Reversal of obesity is difficult even in the absence of environmental and social barriers. Therefore, early intervention to prevent the onset of excessive weight gain is likely to be the most effective strategy (Thurber et al. 2014). Studies reporting success in reducing obesity have a number of common characteristics, including: a focus on physical activity and diet opposed to diet alone; the ability to accommodate the preferences of participants; a group focus; and choice between a number of physical activities. Programmes must also be culturally acceptable, conveniently located, easily incorporated into the daily schedule and show goal attainment that is realistic and appropriate (Canuto et al. 2011).

The Australian Government's Indigenous Australians' Health Programme aims to actively promote healthier lifestyle choices with culturally secure community education, health promotion and social marketing activities. A Healthy Weight Guide consisting of an interactive website and printed resources is currently being developed to provide guidance and information for consumers to help them achieve and maintain a healthy weight. The guide includes information for Aboriginal and Torres Strait Islander peoples.

In 2014 the Australian Government launched the Healthy Bodies Need Healthy Drinks resource package. This suite of promotional materials encourages school-aged children, their families and communities to choose water instead of high-sugar drinks in an effort to prevent obesity, chronic disease and dental caries. There is international evidence that the consumption of sugar-sweetened drinks leads to weight gain. Aboriginal and Torres Strait Islander children consume higher quantities of soft drink per person compared with non-Indigenous children (Thurber et al. 2014). The odds of consuming sugar-sweetened drinks are significantly higher for Aboriginal and Torres Strait Islander children whose mothers have lower levels of education, who experience housing instability, who are living in urban areas and who are living in disadvantaged neighbourhoods (Thurber et al. 2014).

Figure 2.22-1 Proportion of persons 15 years and over (age-standardised) by BMI category and Indigenous status, 2012–13
Proportion of persons 15 years and over (age-standardised)

Figure 2.22-1 shows distribution of Body Mass Index Categories for Aboriginal and Torres Strait Islander peoples and non-Indigenous Australians in 2012–13. Indigenous adults were 1.6 times as likely to be obese than non-Indigenous Australians (after adjusting for differences in the age structure of the two populations).

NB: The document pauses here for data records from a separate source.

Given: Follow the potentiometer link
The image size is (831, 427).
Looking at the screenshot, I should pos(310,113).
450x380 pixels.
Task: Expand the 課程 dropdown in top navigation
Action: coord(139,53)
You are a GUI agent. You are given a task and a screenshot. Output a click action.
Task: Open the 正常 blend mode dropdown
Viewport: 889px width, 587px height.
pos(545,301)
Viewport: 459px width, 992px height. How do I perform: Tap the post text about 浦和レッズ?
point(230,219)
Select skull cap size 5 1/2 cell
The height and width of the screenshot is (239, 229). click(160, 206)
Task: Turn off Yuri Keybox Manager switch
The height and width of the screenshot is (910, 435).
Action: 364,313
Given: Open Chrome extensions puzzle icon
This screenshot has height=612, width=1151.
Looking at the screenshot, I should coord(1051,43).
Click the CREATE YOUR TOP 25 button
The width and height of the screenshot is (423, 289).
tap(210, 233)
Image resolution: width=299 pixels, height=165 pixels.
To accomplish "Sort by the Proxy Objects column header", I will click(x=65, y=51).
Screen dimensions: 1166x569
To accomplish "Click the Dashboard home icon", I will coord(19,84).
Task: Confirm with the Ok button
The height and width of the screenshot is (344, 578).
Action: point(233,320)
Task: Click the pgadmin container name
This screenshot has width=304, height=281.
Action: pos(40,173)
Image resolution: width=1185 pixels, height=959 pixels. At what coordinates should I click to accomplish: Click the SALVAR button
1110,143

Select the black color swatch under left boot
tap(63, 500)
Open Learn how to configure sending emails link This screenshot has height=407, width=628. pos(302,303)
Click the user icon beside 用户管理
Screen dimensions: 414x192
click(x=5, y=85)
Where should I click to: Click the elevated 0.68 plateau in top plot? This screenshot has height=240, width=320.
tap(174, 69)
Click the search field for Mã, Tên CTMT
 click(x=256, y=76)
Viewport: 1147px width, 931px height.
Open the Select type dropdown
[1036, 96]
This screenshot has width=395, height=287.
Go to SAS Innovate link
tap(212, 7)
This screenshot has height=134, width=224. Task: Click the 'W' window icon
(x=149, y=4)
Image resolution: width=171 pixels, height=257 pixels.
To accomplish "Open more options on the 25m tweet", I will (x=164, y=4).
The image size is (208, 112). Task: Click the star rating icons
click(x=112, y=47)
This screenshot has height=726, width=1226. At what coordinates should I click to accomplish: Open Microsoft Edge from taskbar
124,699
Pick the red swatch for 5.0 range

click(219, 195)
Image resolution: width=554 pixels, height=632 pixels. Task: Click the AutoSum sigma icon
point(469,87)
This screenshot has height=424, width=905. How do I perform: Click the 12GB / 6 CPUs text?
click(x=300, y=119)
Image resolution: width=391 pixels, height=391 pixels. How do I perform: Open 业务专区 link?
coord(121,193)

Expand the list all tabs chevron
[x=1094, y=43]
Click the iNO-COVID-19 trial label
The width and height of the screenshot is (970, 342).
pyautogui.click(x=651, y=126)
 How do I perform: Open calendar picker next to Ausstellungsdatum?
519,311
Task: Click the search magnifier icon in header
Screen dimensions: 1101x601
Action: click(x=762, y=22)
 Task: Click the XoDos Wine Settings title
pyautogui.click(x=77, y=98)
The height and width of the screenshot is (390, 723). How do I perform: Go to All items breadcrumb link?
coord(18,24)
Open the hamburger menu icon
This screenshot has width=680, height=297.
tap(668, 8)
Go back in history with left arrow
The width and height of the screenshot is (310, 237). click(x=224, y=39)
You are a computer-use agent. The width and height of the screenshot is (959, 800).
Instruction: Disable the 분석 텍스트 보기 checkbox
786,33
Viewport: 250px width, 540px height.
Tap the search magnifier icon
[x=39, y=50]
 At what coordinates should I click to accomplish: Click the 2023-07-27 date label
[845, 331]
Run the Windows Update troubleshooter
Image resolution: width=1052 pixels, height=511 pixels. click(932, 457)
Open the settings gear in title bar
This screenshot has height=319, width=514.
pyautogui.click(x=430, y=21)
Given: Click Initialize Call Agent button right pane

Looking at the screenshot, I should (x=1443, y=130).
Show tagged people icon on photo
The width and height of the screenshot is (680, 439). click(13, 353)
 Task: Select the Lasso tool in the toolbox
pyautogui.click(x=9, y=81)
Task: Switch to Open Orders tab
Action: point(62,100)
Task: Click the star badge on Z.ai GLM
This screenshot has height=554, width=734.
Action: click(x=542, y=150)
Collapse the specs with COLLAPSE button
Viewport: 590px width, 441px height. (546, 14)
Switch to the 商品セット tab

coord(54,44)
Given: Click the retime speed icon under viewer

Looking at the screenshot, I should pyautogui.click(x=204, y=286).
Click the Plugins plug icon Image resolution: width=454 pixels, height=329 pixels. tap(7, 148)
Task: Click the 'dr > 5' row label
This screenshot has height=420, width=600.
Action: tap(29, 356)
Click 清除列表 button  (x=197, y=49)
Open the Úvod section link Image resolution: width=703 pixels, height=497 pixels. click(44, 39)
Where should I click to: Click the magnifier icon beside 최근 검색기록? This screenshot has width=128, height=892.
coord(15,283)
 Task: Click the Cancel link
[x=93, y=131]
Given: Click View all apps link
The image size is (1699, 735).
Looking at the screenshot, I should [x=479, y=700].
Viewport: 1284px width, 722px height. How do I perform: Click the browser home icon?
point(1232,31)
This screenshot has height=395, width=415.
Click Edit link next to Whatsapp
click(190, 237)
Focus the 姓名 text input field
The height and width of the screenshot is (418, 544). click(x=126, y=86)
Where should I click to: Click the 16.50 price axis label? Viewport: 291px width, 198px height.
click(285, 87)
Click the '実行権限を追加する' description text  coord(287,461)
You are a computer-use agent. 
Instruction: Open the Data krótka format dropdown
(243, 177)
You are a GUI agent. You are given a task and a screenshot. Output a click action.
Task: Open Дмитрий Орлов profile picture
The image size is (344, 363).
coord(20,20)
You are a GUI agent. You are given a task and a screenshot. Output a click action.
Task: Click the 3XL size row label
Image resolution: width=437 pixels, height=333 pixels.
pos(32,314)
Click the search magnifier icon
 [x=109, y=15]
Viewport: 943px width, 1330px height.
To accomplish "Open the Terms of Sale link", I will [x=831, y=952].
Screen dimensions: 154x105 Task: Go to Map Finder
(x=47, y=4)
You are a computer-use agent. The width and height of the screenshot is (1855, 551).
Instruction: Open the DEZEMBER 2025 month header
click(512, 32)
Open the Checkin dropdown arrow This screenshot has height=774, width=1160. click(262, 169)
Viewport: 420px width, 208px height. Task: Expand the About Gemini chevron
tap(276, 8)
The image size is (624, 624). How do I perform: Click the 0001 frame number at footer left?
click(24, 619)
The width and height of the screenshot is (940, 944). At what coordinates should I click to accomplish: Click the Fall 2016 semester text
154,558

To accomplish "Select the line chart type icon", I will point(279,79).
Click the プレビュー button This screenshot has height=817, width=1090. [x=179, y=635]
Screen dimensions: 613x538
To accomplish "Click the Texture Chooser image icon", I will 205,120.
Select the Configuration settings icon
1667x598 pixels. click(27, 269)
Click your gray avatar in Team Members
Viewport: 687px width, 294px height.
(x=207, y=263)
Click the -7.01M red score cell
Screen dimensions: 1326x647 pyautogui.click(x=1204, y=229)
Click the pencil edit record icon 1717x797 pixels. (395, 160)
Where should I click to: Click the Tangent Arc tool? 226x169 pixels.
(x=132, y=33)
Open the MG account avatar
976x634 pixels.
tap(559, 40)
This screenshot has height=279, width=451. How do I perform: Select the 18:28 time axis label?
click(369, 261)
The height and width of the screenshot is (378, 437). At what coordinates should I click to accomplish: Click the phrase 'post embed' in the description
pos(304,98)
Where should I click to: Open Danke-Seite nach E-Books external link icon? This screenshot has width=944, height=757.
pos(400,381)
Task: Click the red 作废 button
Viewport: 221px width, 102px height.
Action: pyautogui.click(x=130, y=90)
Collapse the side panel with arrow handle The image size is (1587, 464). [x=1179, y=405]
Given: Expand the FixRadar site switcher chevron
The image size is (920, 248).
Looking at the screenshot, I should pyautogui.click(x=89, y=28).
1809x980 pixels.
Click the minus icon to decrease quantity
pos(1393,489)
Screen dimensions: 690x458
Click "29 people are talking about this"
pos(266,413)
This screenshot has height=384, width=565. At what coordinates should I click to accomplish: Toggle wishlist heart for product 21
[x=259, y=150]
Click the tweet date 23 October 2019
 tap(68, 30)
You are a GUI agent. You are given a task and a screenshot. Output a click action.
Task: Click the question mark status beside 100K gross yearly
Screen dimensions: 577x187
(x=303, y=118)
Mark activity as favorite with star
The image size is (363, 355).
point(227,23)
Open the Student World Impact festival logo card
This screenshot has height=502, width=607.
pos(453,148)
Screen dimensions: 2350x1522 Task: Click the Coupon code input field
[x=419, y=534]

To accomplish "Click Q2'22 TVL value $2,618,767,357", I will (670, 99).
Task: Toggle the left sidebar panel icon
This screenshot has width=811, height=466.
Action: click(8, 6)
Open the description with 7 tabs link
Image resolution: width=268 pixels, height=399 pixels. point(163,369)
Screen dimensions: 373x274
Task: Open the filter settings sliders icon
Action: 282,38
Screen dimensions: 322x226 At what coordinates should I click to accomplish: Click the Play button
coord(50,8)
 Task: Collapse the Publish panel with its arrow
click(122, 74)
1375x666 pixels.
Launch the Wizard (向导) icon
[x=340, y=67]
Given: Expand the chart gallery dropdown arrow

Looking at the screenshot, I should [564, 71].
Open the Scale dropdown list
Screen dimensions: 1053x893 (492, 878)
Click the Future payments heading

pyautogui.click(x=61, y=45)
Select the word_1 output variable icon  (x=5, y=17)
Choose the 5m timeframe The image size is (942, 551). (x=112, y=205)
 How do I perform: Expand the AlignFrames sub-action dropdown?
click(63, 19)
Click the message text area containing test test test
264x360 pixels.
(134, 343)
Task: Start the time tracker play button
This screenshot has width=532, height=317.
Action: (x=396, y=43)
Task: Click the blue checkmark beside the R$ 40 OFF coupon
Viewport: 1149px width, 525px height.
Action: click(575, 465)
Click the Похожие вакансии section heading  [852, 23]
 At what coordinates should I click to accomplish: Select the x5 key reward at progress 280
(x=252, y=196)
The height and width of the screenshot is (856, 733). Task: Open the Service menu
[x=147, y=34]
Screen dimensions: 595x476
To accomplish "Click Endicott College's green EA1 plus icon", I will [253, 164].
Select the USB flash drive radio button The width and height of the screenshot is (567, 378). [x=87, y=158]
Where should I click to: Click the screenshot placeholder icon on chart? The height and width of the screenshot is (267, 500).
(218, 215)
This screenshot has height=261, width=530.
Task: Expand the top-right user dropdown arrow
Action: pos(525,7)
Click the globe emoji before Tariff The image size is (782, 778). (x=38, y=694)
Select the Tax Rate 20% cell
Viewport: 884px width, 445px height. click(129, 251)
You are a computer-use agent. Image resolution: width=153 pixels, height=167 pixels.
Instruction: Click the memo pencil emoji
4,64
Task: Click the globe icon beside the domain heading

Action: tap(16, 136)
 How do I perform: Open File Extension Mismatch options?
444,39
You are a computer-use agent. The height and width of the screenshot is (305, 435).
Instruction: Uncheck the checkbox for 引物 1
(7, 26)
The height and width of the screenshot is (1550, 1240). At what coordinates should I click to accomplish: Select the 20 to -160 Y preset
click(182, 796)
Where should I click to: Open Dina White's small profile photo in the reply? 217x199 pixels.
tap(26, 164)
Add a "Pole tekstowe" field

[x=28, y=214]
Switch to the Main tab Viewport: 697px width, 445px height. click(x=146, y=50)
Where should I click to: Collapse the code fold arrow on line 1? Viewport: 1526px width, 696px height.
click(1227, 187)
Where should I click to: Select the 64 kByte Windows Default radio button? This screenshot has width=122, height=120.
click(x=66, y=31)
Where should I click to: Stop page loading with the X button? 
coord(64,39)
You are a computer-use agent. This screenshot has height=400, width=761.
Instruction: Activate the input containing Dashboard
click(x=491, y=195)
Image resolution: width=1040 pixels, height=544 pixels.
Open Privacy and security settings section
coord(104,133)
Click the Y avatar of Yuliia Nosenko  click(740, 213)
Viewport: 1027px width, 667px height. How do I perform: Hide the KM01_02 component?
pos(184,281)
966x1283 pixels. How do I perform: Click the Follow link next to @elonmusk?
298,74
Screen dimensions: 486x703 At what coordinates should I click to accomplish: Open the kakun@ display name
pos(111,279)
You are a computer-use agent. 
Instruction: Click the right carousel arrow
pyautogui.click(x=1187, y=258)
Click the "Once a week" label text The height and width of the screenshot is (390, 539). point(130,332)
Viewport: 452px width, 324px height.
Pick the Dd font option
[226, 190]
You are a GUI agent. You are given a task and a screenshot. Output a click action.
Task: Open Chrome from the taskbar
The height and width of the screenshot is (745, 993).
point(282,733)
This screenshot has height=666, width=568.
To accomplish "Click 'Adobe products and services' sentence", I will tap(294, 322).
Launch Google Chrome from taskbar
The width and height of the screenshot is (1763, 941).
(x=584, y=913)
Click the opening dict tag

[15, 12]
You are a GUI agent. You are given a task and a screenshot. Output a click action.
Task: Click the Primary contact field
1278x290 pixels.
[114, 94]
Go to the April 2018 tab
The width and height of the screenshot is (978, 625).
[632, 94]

Source: ABS and AIHW analysis of 2012–13 AATSIHS

Figure 2.22-2 Proportion of Indigenous persons aged 15 years and over by BMI category, by sex, 2012–13
Proportion of Indigenous persons aged 15 years and over

Figure 2.22-2 shows distribution of Body Mass Index Categories for Aboriginal and Torres Strait Islander peoples by sex in 2012–13. Indigenous women had higher rates of obesity (40%) and lower rates of overweight (26%) compared with men (34% and 31% respectively).

Source: ABS and AIHW analysis of 2012–13 AATSIHS

Figure 2.22-3 Proportion of children 2-14 years by BMI category and Indigenous status, 2012–13
Proportion of children 2-14 years

Figure 2.22-3 shows distribution of Body Mass Index Categories for Aboriginal and Torres Strait Islander and non-Indigenous children aged 2 to 14 years in 2012–13. In 2012–13, Aboriginal and Torres Strait Islander children aged 2–14 years were more likely than non-Indigenous children to be underweight (8% compared with 5%); were less likely to be in the normal weight range (62% compared with 70%); and more likely to be overweight or obese (30% compared with 25%).

Source: ABS and AIHW analysis of 2012–13 AATSIHS

Figure 2.22-4 Proportion of persons 15 years and over who were overweight or obese, by Indigenous status and age, 2012–13
Proportion of persons 15 years and over

Figure 2.22-4 shows age distribution of Aboriginal and Torres Strait Islander peoples and non-Indigenous Australians who were overweight or obese in 2012–13. Obesity rates for Indigenous children increased from the age of 5, with the highest rates at 10–14 years of age (12%).